LONDON/NEW YORK (Reuters) - World oil demand is forecast to fall this year by much more than previously expected, as growth stalls in emerging powerhouses China and India and fuel consumption declines in the developed world.

Estimates see oil growth re-emerging in 2010, but analysts remain divided about how severe this year’s demand contraction will be, as the short-term global economic outlook remains clouded.

The latest Reuters poll of 11 analysts, banks and industry groups shows oil consumption will decline by an average of 1.56 million barrels per day (bpd) in 2009 to 84.10 million bpd.

Demand is predicted to recover by 700,000 bpd in 2010, but will remain more than 1 million bpd below the 86 million bpd of demand seen in 2007, the last year consumption grew.

The forecast drop in 2009 oil demand is nearly four times larger than the 430,000 bpd drop analysts had expected in January, when Reuters last polled them.

In the earlier poll, analysts expected consumption in emerging markets to largely offset any contraction in the developed, Organisation for Economic Co-operation and Development (OECD) nations.

“Demand has been weaker than most of us predicted in emerging markets in the last 6 months,” said Francisco Blanch, head of commodities research at Banc of America Securities-Merrill Lynch.

The latest poll sees demand growing in countries outside the OECD by 120,000 bpd in 2009 compared with 650,000 bpd in January’s poll. Demand in the OECD is expected to contract by 1.7 million bpd.

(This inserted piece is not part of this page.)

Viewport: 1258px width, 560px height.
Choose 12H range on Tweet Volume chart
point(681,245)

Surging oil demand from emerging economies helped push crude from around $20 a barrel at the start of 2002 to a peak above $147 in July 2008. Non-OECD growth grew by around 1.4 million bpd in 2008 alone.

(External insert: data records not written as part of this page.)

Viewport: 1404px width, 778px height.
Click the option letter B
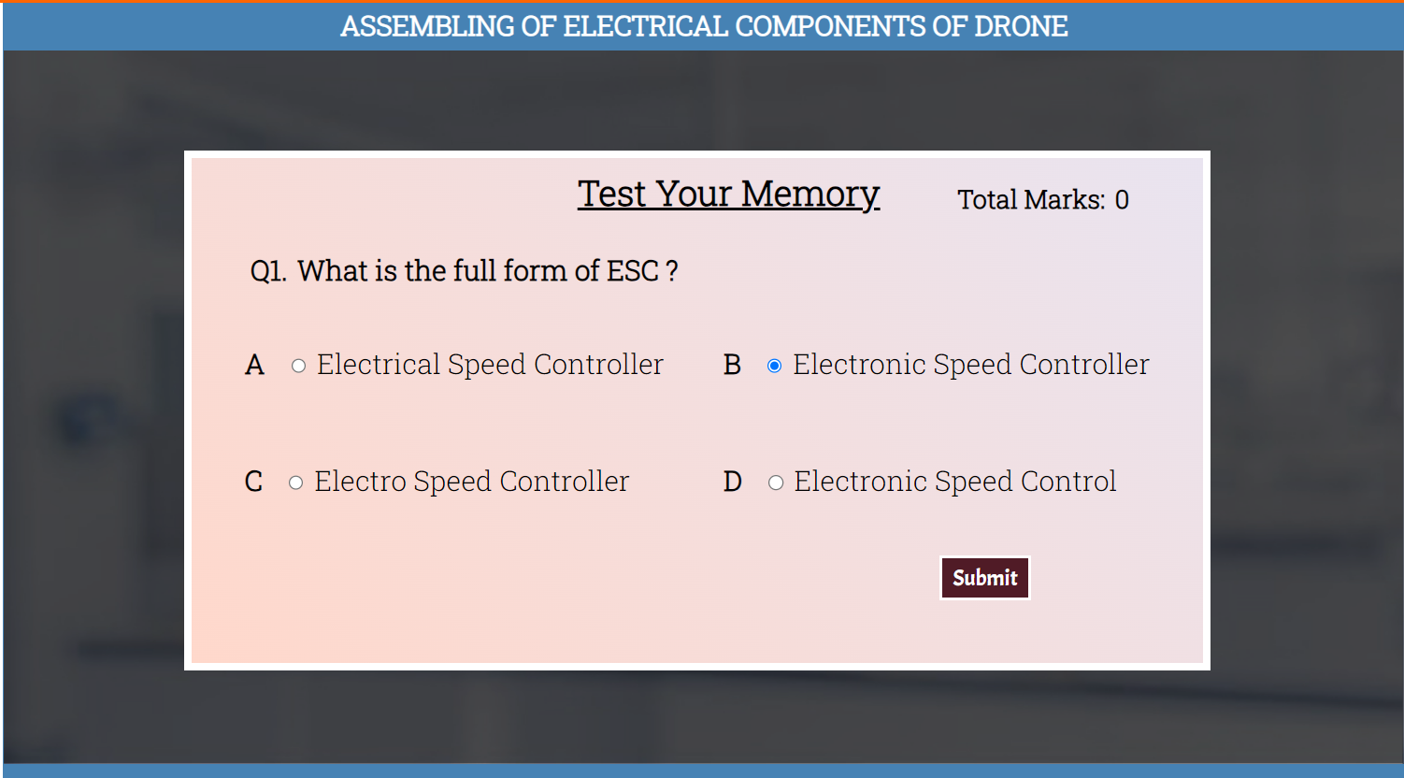(x=732, y=365)
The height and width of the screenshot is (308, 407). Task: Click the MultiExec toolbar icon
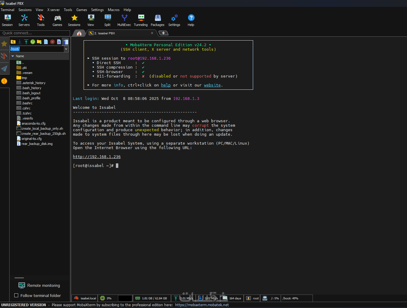[124, 20]
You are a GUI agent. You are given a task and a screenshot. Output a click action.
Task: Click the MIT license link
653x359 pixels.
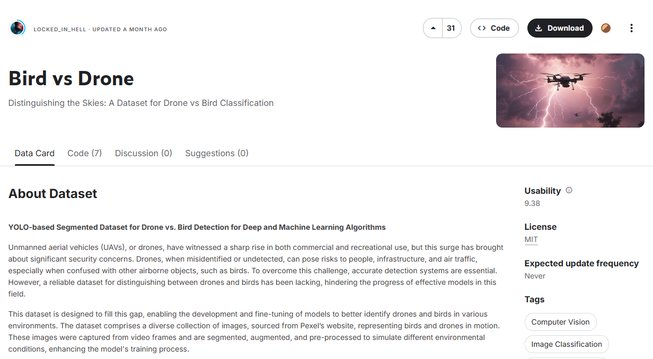pos(531,239)

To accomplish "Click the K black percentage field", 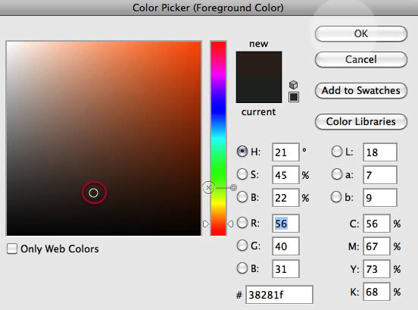I will pyautogui.click(x=376, y=292).
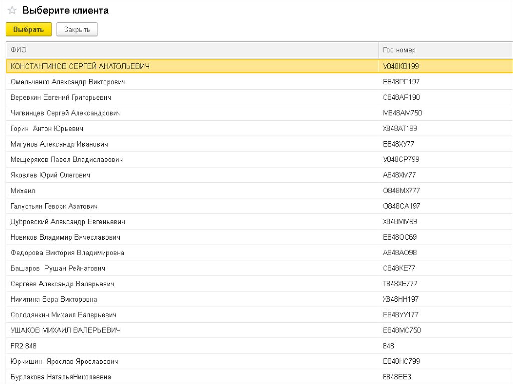This screenshot has height=384, width=513.
Task: Select the FR2 848 entry
Action: (23, 346)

Slowing global demand has pressured oil prices, which crashed to nearly $30 a barrel at the end of last year, before recovering to around $50 a barrel in April.


While analysts mostly agree that demand contraction will be more severe than first expected, their estimates vary significantly.

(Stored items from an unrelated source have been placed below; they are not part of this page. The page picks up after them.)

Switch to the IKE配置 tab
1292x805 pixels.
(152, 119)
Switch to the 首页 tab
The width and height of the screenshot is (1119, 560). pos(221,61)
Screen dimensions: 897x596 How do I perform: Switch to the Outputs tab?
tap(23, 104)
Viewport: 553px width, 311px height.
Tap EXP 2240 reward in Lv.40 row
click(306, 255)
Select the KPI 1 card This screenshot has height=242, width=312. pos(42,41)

Eight out of the eleven polled predicted a decline of 1.2 to 1.5 million bpd, but others estimated demand would decline by at least 2 million barrels per day. The largest estimated decline of 2.4 million bpd came from the International Energy Agency (IEA).

The Paris-based IEA, adviser to 28 industrialized nations, said in its last monthly report it was cutting its projection for the fourth time since October due to weaker-than-expected demand data in the first quarter and falling global gross domestic product (GDP).

Crude stockpiles in OECD countries have risen rapidly in 2009, with more than 60 days cover now available despite Organization of the Petroleum Exporting Countries (OPEC) decisions to cut supplies by as much as 4.2 million bpd.

“The IEA estimate is very low, especially for the fourth quarter of this year,” said Barclays Capital analyst Amrita Sen.

“They have perhaps overdone the fall in the United States, China and Japan, while the outlook for non-OECD countries is already starting to improve. Demand is weak no doubt, but it’s not getting worse.”

Other analysts think that it may still be too soon to call.

“We’re sticking close to the IEA, because even that might be a rosy outlook,” said Adam Sieminski, chief energy economist at Deutsche Bank AG, who forecasts a 2 million bpd fall.

“If we stuck to our rule of thumb, which is seeing oil demand grow at 2 percent slower than world GDP, then we’d be looking at a contraction of more than 3 million bpd this year. But negative GDP growth globally is unprecedented, so the normal formula might not work.”

The U.S. government’s Energy Information Administration (EIA) and OPEC both see 2009 demand falling by 1.4 million bpd.


OECD demand is expected to continue to decline slightly in 2010, according to the five analysts polled who have already published estimates, but the developing world is expected to emerge from the recession faster than OECD members.

“I think demand is bottoming out at the moment,” said Blanch at BoA Securities-Merrill Lynch.

“Clearly there has been a bit of a downturn in non-OECD consumption but I think it will recover more quickly than OECD demand. China bought more cars in first-quarter of this year than the United States.”